* _Task goal_
Check every line of the entries below for "SketchUp", and copy the lines that have it.

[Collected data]
"""
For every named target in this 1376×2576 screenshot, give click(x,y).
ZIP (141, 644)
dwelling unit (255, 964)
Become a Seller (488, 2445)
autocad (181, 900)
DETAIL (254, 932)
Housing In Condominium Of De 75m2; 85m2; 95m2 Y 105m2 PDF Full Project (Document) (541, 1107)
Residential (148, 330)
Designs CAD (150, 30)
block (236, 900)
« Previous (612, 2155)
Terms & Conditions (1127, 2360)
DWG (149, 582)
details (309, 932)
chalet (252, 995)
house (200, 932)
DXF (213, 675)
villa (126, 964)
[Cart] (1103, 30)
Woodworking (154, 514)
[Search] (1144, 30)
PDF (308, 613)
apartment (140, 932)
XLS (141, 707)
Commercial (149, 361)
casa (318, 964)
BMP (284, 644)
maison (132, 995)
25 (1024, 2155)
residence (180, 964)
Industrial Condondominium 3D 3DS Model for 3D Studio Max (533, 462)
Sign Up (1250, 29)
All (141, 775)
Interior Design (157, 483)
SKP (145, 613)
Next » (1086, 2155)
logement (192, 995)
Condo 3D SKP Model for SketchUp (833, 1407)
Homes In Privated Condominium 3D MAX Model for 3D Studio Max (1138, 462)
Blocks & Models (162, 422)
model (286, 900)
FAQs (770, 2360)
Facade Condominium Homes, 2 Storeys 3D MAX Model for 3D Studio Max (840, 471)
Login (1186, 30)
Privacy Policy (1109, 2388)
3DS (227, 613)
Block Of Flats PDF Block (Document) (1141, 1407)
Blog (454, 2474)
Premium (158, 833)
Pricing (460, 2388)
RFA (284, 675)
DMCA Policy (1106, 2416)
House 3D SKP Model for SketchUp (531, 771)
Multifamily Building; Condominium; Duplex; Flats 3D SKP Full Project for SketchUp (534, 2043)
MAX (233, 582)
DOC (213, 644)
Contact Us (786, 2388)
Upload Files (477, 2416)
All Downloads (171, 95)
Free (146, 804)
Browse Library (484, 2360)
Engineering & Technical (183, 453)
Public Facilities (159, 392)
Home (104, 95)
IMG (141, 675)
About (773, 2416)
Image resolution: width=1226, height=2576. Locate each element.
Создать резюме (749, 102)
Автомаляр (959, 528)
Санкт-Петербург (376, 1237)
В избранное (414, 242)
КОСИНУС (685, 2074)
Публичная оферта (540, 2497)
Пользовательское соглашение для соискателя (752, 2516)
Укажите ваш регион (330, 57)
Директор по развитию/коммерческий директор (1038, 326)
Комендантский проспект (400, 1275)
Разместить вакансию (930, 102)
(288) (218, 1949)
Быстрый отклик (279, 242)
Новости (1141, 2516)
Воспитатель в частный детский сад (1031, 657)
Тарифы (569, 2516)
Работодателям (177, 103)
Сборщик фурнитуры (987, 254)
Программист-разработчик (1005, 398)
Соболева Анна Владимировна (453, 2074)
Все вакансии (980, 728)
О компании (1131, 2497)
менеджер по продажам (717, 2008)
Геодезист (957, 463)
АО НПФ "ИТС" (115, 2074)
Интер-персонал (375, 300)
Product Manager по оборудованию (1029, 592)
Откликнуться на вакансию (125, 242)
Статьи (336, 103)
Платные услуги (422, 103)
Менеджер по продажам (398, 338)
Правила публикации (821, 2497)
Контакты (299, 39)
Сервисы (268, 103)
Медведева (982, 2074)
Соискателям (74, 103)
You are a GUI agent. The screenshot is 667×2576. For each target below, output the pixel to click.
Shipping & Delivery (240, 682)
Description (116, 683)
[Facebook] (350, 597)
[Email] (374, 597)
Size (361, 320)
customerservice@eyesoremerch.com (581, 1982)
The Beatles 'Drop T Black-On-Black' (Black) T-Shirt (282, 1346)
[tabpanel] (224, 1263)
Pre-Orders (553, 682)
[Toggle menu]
"""
* _Output for this exercise_
Condo 3D SKP Model for SketchUp (833, 1407)
House 3D SKP Model for SketchUp (531, 771)
Multifamily Building; Condominium; Duplex; Flats 3D SKP Full Project for SketchUp (534, 2043)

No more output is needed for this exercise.